A Family Mission Trip


I grew up is a somewhat idyllic community on the eastside of Detroit.  The Motor City was a vibrant, and still relatively safe, place in the late 50’s and early 60’s.  My friends and I really considered the whole city our playground.  In the case of my siblings and I, we also grew up in a neighborhood surrounded by family.  My aunt and uncle, as well as my grandparents, lived within a few blocks.  My three great aunts also lived with a mile.  Until last summer my Uncle Don, a World War II veteran, still lived in a house in that neighborhood.  Detroit is not a hospitable place these days, but uncle had great neighbors who watched out for him.  Whenever we talked to him about moving he dug his feet in.  After a serious fall, he finally listened to his doctor.  My siblings and I moved him into an apartment in a senior community in July, with the promise to return to deal with the house.

The move was easy.   Cleaning out a house filled with sixty-plus years of memories was another issue.   My Uncle has lived alone in the house for the last seventeen years.  You can only begin to imagine the condition of the house.  It meant going through years of family records and sorting through lots of stuff.  We found some gems like my uncle’s original Erector Set and his army uniform.  I also brought home lots of pictures including my mom on her wedding day and my dad in his WW II Coast Guard uniform.  My Aunt Phyllis taught the 2nd grade Sunday school class at St. James Lutheran Church in Grosse Pointe until her health declined.  In going through her room we found old Sunday school lesson books, children’s hymnals and gifts that she had bought for her students.

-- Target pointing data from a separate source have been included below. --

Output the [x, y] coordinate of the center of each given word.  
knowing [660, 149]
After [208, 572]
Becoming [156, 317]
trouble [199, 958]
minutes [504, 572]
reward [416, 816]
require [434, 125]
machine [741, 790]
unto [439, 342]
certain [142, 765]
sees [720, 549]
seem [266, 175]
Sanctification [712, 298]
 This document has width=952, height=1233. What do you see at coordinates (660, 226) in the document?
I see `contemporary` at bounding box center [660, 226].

Probably the most meaningful finds were a copy of the paperwork from my great-great grandmother’s passage through Ellis Island in 1922 and Ration Book from WW II. Both not only reminded me of what my descendants had gone through but the way God blessed them.  Family Bibles and a copy of a Lutheran Hymnal in German further underscored the faith of my ancestors.   The whole experience left me more determined to live their legacy. I also want to pass the torch of faith to my my children and grandchildren.